Monday, May 16, 2016
Series vs. standalone
by Meredith Cole
I wrote my first book, POSED FOR MURDER, with the intention of starting a series. I thought long term. I made my heroine, Lydia McKenzie, single and in her twenties so she and I would have room to grow. I loosely plotted several books, and wrote two more in the series. She changed a little over the course of the three books and started to mature. I learned more about her and so did the reader.
I enjoy reading series, and it's fun not to have to say goodbye to a character. I imagine it's sort of like writing a TV series as opposed to a movie. The story can (and does) go on and on. The characters can grow and change, and the story lines can deepen.
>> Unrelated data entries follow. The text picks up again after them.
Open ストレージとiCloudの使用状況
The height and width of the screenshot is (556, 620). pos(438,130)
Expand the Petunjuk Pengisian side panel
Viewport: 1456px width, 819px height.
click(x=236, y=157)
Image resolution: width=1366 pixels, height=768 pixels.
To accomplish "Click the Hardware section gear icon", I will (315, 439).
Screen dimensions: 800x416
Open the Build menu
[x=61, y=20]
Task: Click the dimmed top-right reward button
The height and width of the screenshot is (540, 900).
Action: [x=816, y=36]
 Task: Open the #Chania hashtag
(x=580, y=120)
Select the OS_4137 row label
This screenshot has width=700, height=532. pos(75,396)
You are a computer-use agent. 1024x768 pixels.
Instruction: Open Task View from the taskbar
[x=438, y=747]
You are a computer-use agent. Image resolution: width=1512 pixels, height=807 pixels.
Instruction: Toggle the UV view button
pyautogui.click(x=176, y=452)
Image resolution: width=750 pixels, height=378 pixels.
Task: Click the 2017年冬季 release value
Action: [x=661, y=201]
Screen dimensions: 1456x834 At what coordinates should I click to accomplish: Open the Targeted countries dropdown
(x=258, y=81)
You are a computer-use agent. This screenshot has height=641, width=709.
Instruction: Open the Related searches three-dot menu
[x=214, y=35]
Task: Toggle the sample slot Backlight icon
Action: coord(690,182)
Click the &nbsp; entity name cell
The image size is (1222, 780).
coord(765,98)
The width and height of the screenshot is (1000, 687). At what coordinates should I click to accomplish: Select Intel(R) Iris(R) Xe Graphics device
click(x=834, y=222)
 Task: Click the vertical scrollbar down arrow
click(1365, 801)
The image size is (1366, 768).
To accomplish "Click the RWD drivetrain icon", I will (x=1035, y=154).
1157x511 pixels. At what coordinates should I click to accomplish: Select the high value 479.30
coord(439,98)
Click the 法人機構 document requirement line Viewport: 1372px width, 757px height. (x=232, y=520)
The past couple of years, I've worked on a standalone. It's been a different sort of experience. The characters only need to exist and live during the book itself. I don't have to worry what I'll do with them in the next book if they have a child or get married or whatever. I could take risks that I never would have dared to do in a series. But when I got to the end, that was truly the end. Which got me to thinking about what would happen if it were the start to a series... Which makes me understand why so many writers start series when they finish a book. They miss the characters too much when the book is finished.
So which do I prefer?
I think I enjoy mixing it up. The next two books I'm planning are the start to a new series and then another standalone. And then I'll probably write another short story. And hopefully whatever I prefer, standalone or series, will be exactly what I'm writing at that moment.